The commenter more or less admitted that they have no way of knowing that the algorithm is actually correct.

In your first analogy it would be like if text predictors pulled words from a thesaurus instead of a list of common words.

[–] Blue_Morpho@lemmy.world 1 points 1 month ago

that they have no way of knowing that the algorithm is actually correct.

He tested it and it was good enough for him. If he wrote the code he'd still not know if it was correct and need to test it. If knowing an algorithm was all that was needed for writing working code, there wouldn't have been any software bugs in all of computer history until AI.

text predictors pulled words

My phone keyboard text predictor lists 3 words and they're frequently wrong. At best it lists 3 and you have to choose the 1 right word.

[–] bridgeenjoyer@sh.itjust.works 3 points 1 month ago (1 children)

Its a good tool in some cases. But I think general lack of understanding of how it works and its shortcomings is going to cause many issues in coming years.

[–] Blue_Morpho@lemmy.world 2 points 1 month ago (1 children)

That's been true ever since the first graduates came out knowing COBOL instead of assembly.

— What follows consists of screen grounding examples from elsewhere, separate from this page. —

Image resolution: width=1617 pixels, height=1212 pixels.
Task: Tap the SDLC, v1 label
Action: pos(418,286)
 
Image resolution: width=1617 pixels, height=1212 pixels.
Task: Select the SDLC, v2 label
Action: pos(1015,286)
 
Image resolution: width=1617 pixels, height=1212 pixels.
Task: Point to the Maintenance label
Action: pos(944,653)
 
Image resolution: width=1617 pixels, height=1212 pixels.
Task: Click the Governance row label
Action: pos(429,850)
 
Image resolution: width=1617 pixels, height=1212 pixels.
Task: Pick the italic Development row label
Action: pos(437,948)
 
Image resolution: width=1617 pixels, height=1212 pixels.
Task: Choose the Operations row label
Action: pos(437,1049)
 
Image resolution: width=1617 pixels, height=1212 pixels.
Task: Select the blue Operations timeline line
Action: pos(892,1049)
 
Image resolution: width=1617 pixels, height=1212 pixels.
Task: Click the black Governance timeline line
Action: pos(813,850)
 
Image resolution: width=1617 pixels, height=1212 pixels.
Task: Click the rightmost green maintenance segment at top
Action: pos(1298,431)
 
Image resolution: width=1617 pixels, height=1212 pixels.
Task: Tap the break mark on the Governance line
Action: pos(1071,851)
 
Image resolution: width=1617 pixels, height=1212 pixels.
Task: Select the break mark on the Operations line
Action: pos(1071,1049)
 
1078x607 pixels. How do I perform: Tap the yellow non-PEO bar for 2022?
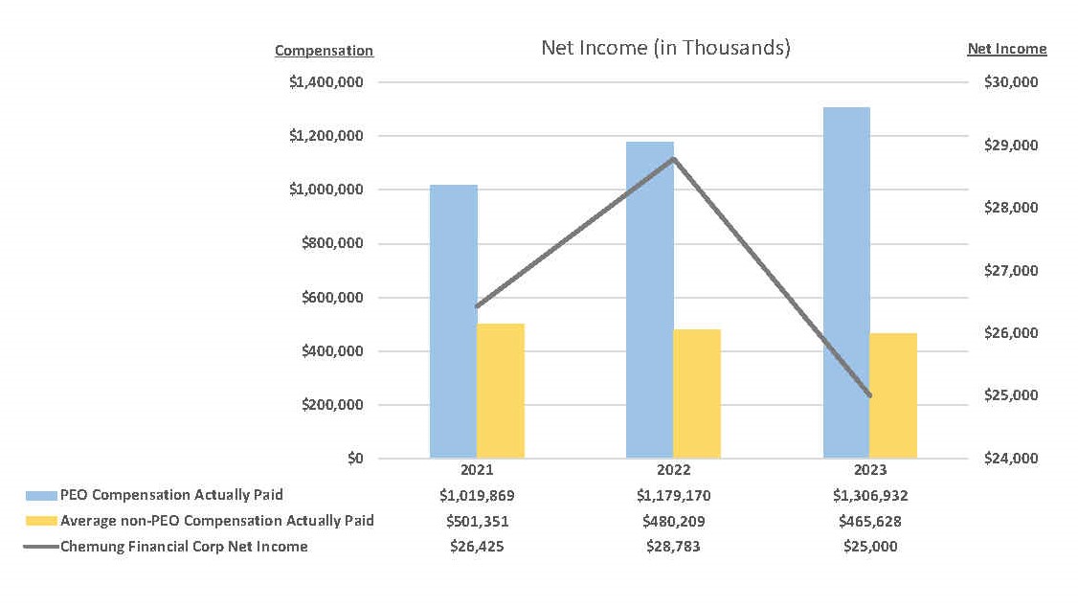click(697, 393)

Everything keeps getting more bloated and buggy.

[–] bridgeenjoyer@sh.itjust.works 2 points 1 month ago (1 children)

I wish I could go back and learn all the old ways, but no one teaches that now. I hate learning things the new way with all the shortcuts and bloat everything has now

[–] Blue_Morpho@lemmy.world 2 points 1 month ago (2 children)

There are lots of assembly programming YouTubers. My way of scratching that itch is Arduino / ESP32. The tool chain is all C code but it's so stripped down there's not even an OS. It's just your code on the hardware.

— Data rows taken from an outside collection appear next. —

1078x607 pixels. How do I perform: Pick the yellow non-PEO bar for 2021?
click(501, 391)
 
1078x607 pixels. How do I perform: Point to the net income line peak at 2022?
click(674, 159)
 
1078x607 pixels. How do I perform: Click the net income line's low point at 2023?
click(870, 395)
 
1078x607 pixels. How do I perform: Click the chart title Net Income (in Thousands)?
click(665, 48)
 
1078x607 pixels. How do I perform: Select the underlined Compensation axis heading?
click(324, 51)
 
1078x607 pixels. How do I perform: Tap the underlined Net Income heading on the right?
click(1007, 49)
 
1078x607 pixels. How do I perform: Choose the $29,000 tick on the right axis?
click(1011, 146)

[–] bridgeenjoyer@sh.itjust.works 1 points 3 weeks ago

I do love the little arduinos and pis, but I can't think of any application I'd need one for.

Also is just kind of a bummer since ai can do all the coding, there's not much purpose in me learning it all from scratch. Back in the day, you HAD to learn that way, and I much prefer that. Everything is much too easy now and I think humanity is going to see the result of that in 15 years with the up and coming generation.

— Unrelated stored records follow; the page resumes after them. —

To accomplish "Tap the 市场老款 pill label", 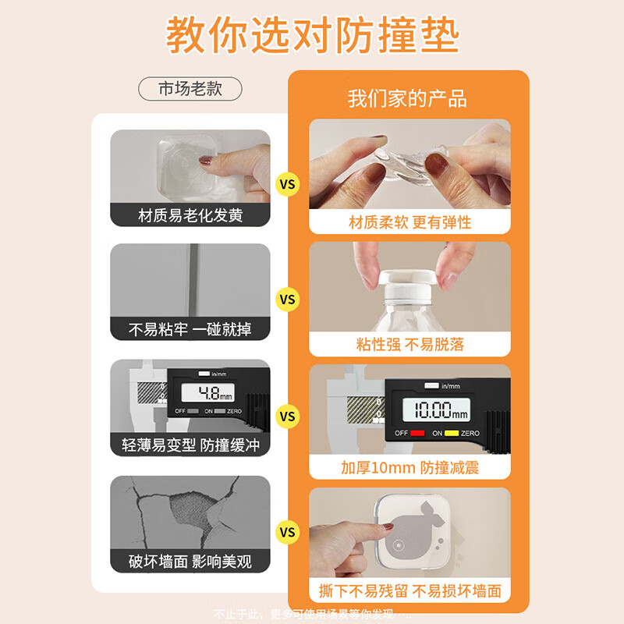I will click(190, 88).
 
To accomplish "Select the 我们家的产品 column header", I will click(406, 98).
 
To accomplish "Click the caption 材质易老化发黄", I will click(190, 215).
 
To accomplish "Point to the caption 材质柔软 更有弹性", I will click(410, 222).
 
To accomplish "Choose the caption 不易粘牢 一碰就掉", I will click(190, 329).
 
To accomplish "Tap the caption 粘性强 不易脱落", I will click(410, 344).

[–] bridgeenjoyer@sh.itjust.works 1 points 3 weeks ago

I do love the little arduinos and pis, but I can't think of any application I'd need one for.

Also is just kind of a bummer since ai can do all the coding, there's not much purpose in me learning it all from scratch. Back in the day, you HAD to learn that way, and I much prefer that. Everything is much too easy now and I think humanity is going to see the result of that in 15 years with the up and coming generation.